The nation’s biggest health insurer now expects adjusted, full-year earnings of about $8 per share, up from its previous forecast of $7.80 to $7.95 per share.
Wall Street had been projecting per-share earnings of $7.93, according to FactSet, and the company’s stock rose before the opening bell Tuesday.
Operating earnings jumped more than 10 percent to $2.1 billion for the company’s UnitedHealthcare business, which sells insurance and runs Medicaid plans.
The insurer added nearly a million customers through its employer-sponsored and individual coverage. Medicare Advantage membership grew 12 percent, and total enrollment topped 48 million in the quarter.
Health insurance is UnitedHealth’s main business, but it also has been growing its Optum business, which provides pharmacy benefits management and technology services and runs clinics and doctor’s offices. Operating earnings from that segment surged 36 percent to $1.5 billion after jumping 46 percent in the second quarter.
Overall, UnitedHealth earned $1.97 billion in the three-month period that ended Sept. 30, up from $1.6 billion in the previous year’s quarter. Adjusted earnings totaled $2.17 per share in the most recent quarter.
The results topped expectations on Wall Street, where analysts forecast earnings of $2.08 per share, according to Zacks Investment Research.
Total revenue grew nearly 12 percent to $46.29 billion in the quarter.
The insurer offered no update Tuesday on its performance in the Affordable Care Act’s public exchanges.
UnitedHealth said in July that it expected to lose around $850 million from its ACA-compliant individual business, which is a small slice of its total operation. CEO Stephen Hemsley told analysts that his company would have no meaningful exposure next year to the exchanges, a key element in the law’s push to expand coverage.

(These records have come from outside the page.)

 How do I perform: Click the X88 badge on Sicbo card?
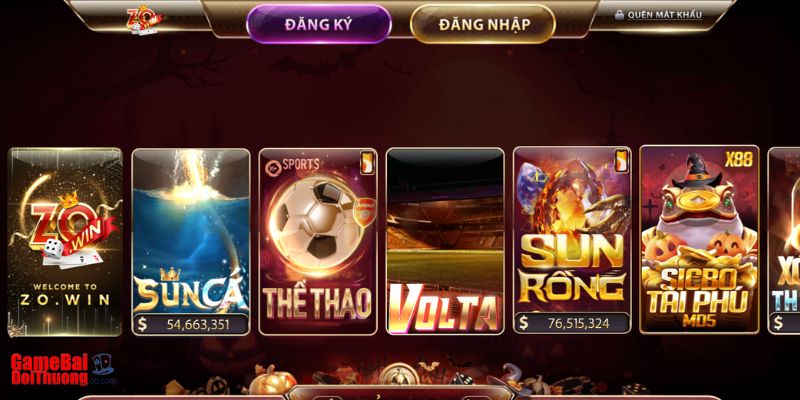coord(738,160)
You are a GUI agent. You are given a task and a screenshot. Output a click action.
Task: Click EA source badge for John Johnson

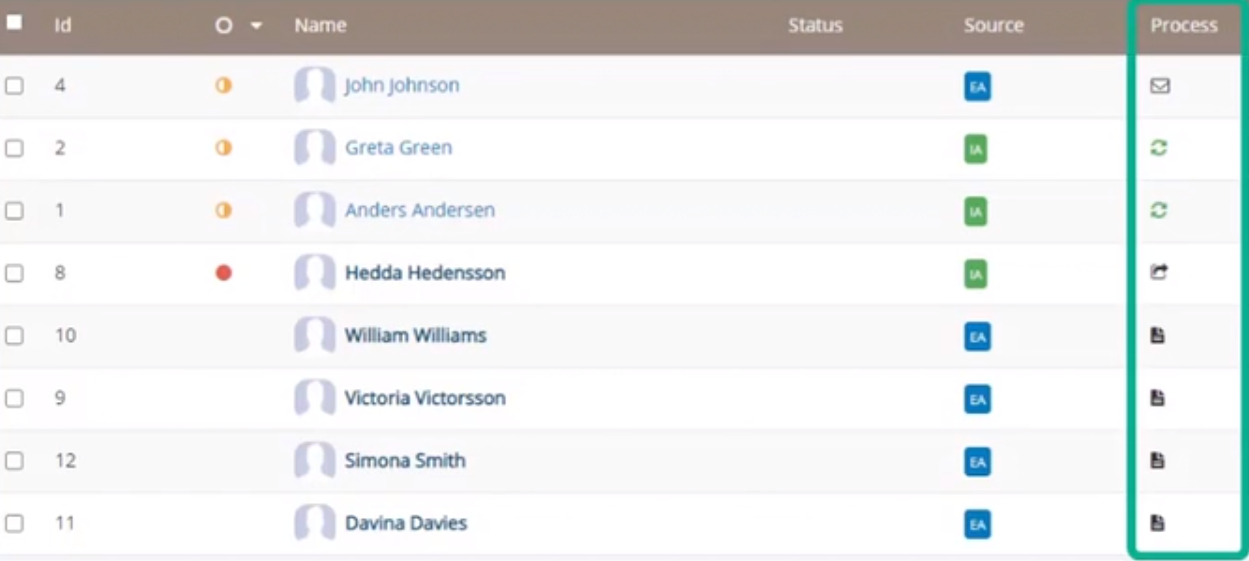(x=977, y=87)
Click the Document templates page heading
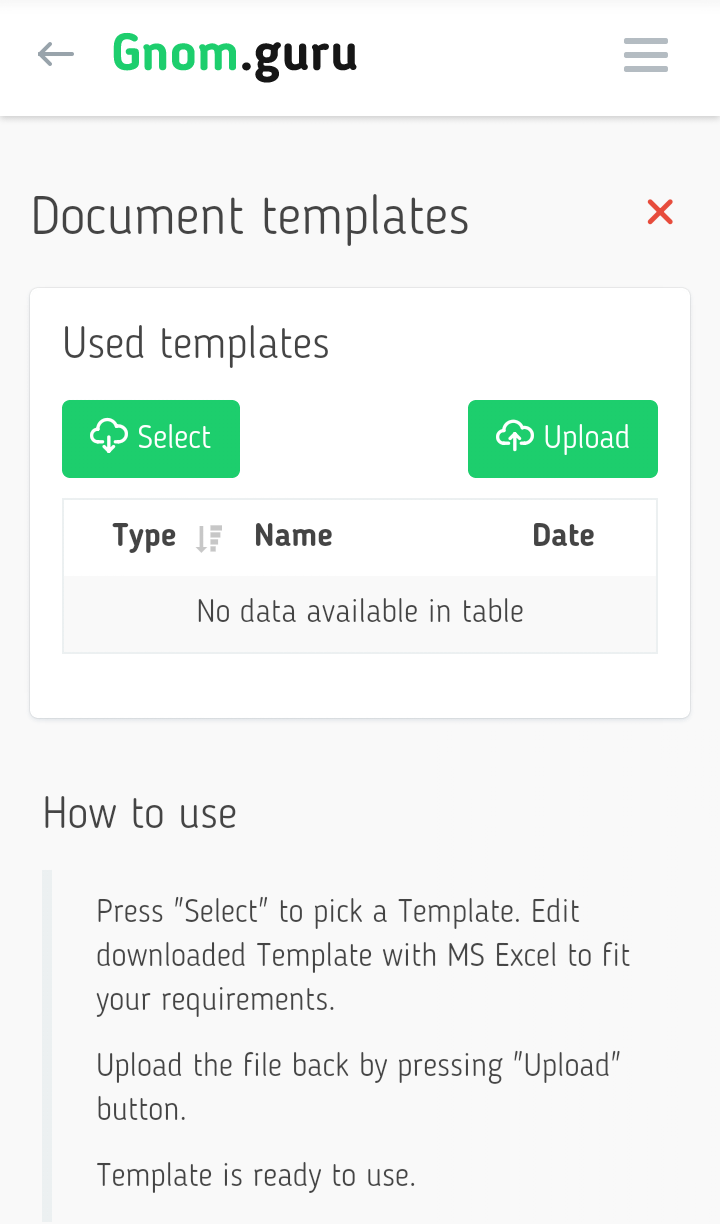The image size is (720, 1224). [250, 216]
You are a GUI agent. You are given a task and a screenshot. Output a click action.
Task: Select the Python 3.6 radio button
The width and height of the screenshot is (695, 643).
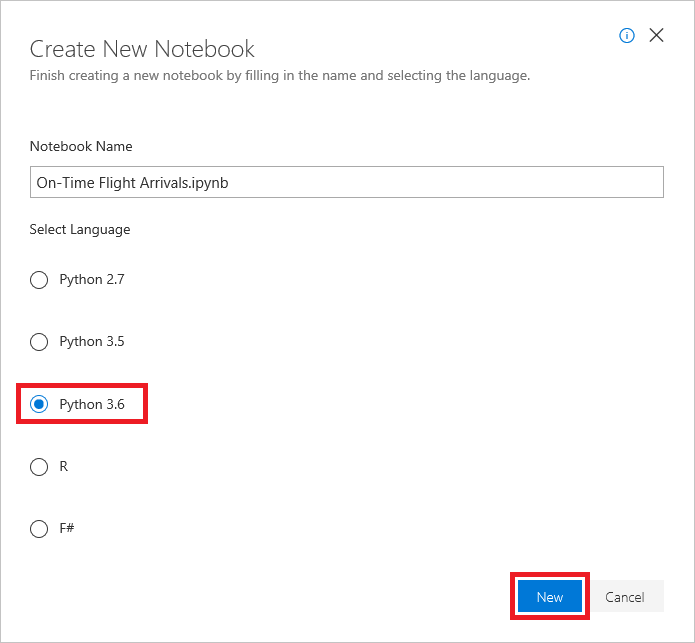[x=39, y=404]
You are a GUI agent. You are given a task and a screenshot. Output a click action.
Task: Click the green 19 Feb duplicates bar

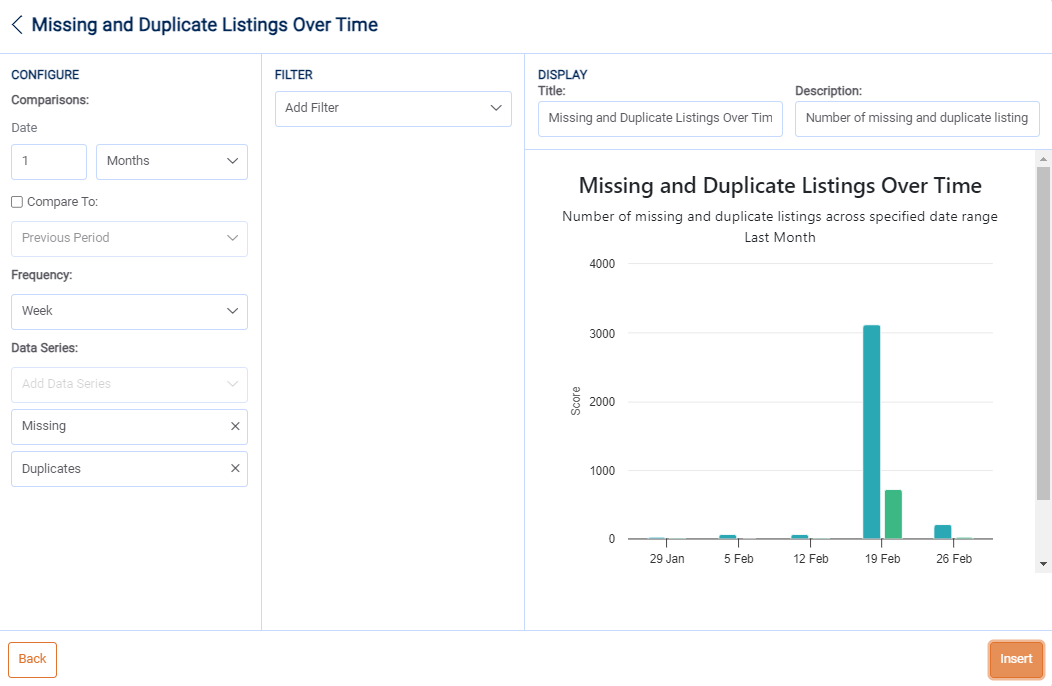[x=893, y=514]
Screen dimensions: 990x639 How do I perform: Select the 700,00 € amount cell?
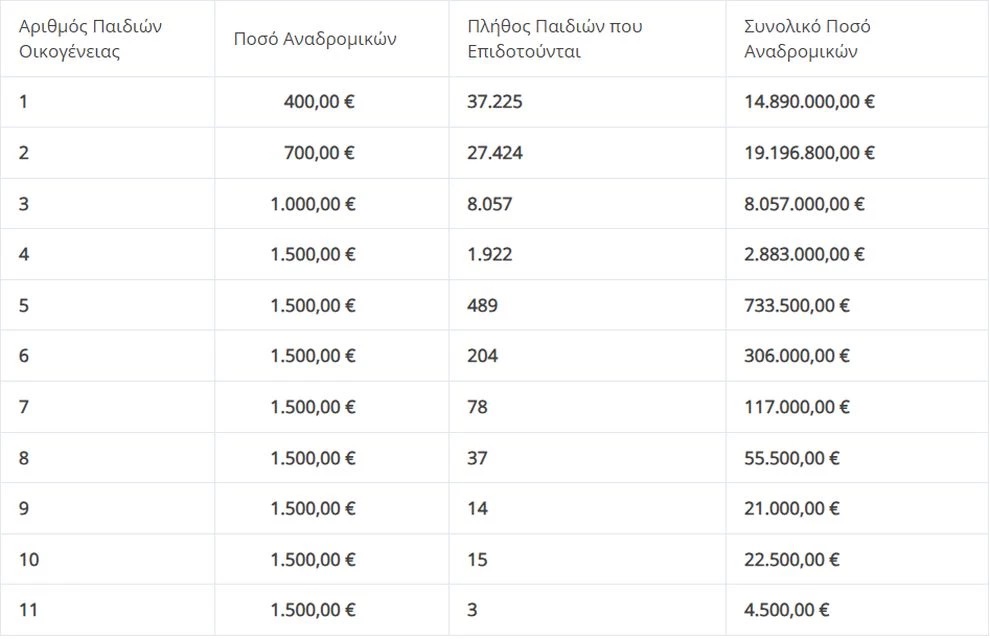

UnitedHealth expanded to sell coverage in 34 states this year. But next year, it will only offer insurance on exchanges in Nevada, Virginia and New York.
Other insurers also have struggled to develop that business, and defections from the exchanges are expected to hurt customer choice in many markets later this fall, when the enrollment period begins for 2017 plans.
Shares of UnitedHealth Group Inc., based in Minnetonka, Minnesota, advanced 2 percent, or $2.62 to $136.75 in premarket trading.
The insurer’s shares have climbed 14 percent since the beginning of the year. That tops both the Dow Jones Industrial Average, of which UnitedHealth is a component. It also has outpaced the performance of other major insurers like Aetna Inc. and the Blue Cross-Blue Shield carrier Anthem Inc., which are both fighting federal regulators to close multi-billion dollar acquisitions.